• June 11, 2023

No industry is as rigorously regulated as banking and one of the most demanding areas of compliance for financial institutions is with the KYC requirements stemming from various anti-money laundering (AML) rules. While the vigilance of the financial system is an important weapon in the fight against global terrorism and organized crime, ensuring that vigilance has resulted in an evolving, increasingly complex panoply of rules that vary significantly by geography.

On average, financial institutions spend, according to Consult Hyperion, $60 million annually on KYC compliance, customer due diligence and client onboarding—the largest banks report spending up to $500 million a year. And those that don’t could be on the hook for even more. A report from client lifecycle management technology provider Fenergo found that, over the last ten years, various governments have levied AML- and KYC-related fines against banks totaling $26 billion. So, controlling the costs associated with KYC compliance is a primary concern for financial institutions and, increasingly, they are exploring robotic process automation (RPA) to make what is currently a heavily manual process more productive.

Onboarding and RPA

Typically, banks implement KYC procedures at two points in the customer management lifecycle: onboarding new customers and customer account maintenance.

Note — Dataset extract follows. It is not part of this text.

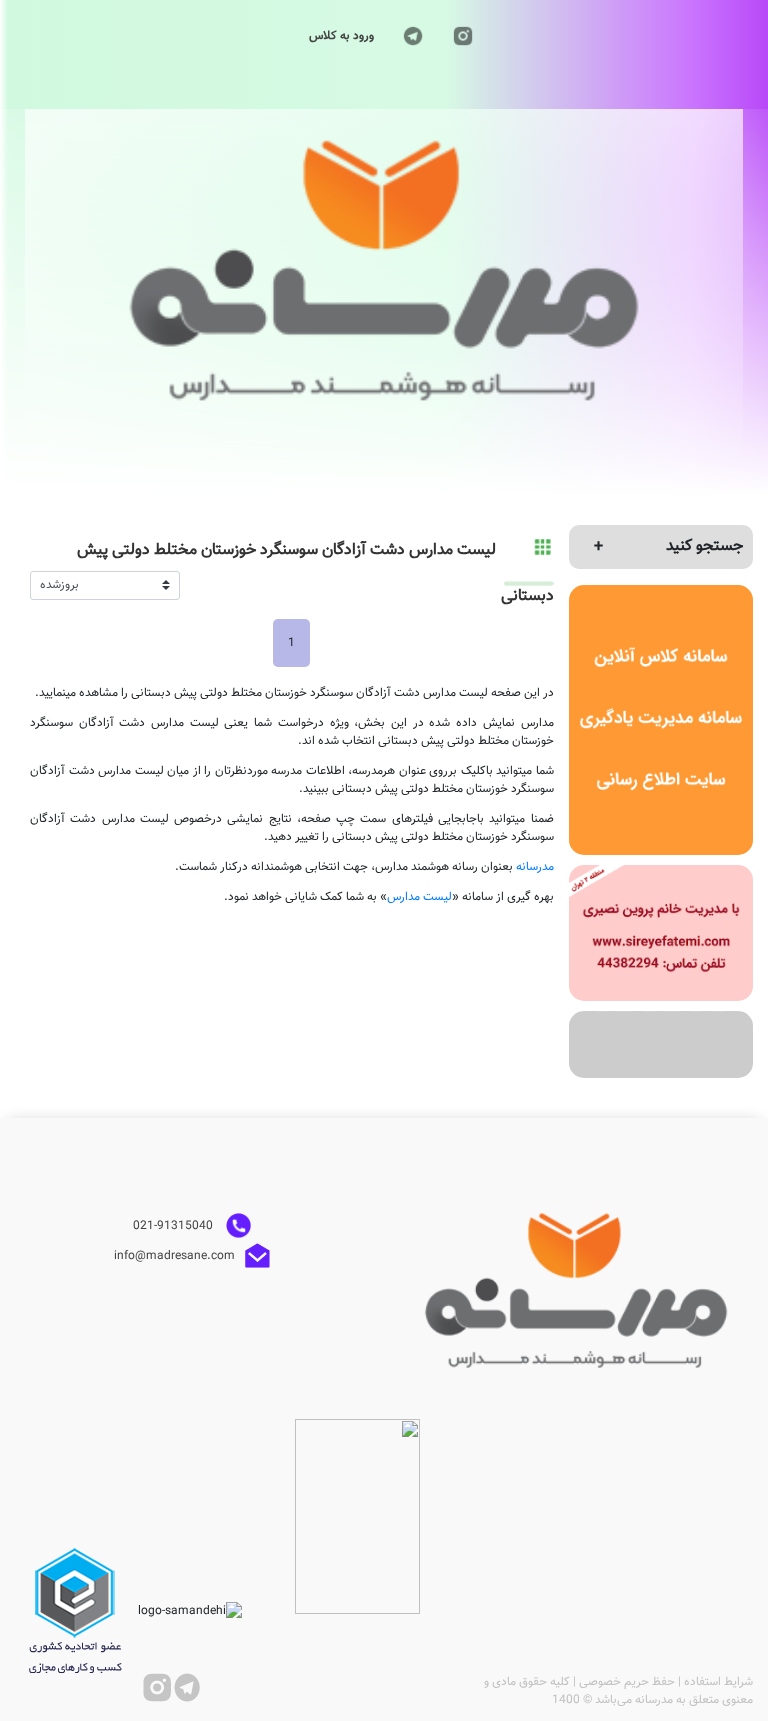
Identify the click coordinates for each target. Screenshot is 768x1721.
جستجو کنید (704, 546)
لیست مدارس (419, 897)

In order to ensure that new customers and applicants are who they portray themselves to be, the various KYC requirements that exist in different federal, state and local regulatory regimes require that banks work diligently to establish a prospect’s true identity. This process traditionally has meant human workers manually collecting information on individuals and businesses—spending many hours scouring annual reports, company websites, third-party websites, industry registries, proxy statements and more to verify the legitimacy of businesses and the identities of their executives and/or officers. Many more hours are spent on the phone verifying the details unearthed by manual searches of those documents.